Man spricht in der Psychologie auch vom Geist, obwohl man nicht von Pneumatologie spricht, der Lehre vom Geist. Stattdessen heißt es immer Psychologie. Dennoch wird in der Psychologie auch über den Geist des Menschen gesprochen.
Ganz wichtig ist jedoch: In der säkularen Psychologie glaubt man nicht, dass es eine Seele gibt, die immateriell und eine selbstständige Einheit ist, zusätzlich zum materiellen Körper. Ebenso glaubt man nicht an einen Geist, der immateriell und eine eigene Einheit ist, im Gegensatz zum Körper, der aus Materie besteht.

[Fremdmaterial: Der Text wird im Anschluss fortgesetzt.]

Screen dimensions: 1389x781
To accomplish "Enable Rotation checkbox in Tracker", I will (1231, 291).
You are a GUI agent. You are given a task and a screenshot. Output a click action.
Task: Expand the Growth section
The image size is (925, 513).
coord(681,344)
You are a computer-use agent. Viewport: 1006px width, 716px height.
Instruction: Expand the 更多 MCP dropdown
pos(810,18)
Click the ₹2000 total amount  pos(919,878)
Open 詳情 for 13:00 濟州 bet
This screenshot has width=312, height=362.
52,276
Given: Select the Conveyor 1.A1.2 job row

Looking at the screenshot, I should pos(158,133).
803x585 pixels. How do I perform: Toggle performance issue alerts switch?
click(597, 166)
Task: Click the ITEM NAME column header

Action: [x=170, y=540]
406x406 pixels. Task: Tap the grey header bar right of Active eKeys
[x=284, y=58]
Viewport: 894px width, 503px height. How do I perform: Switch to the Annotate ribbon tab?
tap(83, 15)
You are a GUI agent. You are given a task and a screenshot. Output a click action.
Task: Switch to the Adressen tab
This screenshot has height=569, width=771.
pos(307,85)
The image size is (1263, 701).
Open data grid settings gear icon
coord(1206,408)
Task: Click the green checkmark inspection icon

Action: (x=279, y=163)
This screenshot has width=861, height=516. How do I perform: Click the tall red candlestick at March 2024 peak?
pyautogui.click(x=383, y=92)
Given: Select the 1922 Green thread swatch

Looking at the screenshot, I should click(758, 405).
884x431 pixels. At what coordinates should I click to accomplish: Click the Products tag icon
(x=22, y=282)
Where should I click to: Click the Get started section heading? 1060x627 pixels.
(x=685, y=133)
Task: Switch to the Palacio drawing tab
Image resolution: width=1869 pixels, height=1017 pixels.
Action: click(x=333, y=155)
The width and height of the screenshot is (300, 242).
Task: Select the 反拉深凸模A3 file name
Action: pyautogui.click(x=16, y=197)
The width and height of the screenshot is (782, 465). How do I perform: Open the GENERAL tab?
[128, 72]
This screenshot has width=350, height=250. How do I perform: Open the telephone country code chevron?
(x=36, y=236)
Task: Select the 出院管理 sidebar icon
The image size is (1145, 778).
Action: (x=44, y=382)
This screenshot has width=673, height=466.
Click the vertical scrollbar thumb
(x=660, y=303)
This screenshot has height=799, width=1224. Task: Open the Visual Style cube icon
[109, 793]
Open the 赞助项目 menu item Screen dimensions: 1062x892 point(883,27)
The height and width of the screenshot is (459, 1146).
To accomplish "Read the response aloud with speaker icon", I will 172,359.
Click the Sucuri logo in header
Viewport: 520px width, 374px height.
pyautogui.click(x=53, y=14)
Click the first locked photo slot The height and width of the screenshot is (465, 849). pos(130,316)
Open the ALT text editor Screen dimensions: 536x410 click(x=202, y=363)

Stattdessen geht man davon aus, dass der Mensch im Grunde eine biochemische Maschine ist. Durch komplexe Prozesse im Gehirn, in den Synapsen und in den Nervenbahnen entsteht etwas, das man als Seele oder Geist bezeichnet. Dies ist jedoch nur ein Ergebnis chemischer und physikalischer Prozesse in der Materie des Körpers.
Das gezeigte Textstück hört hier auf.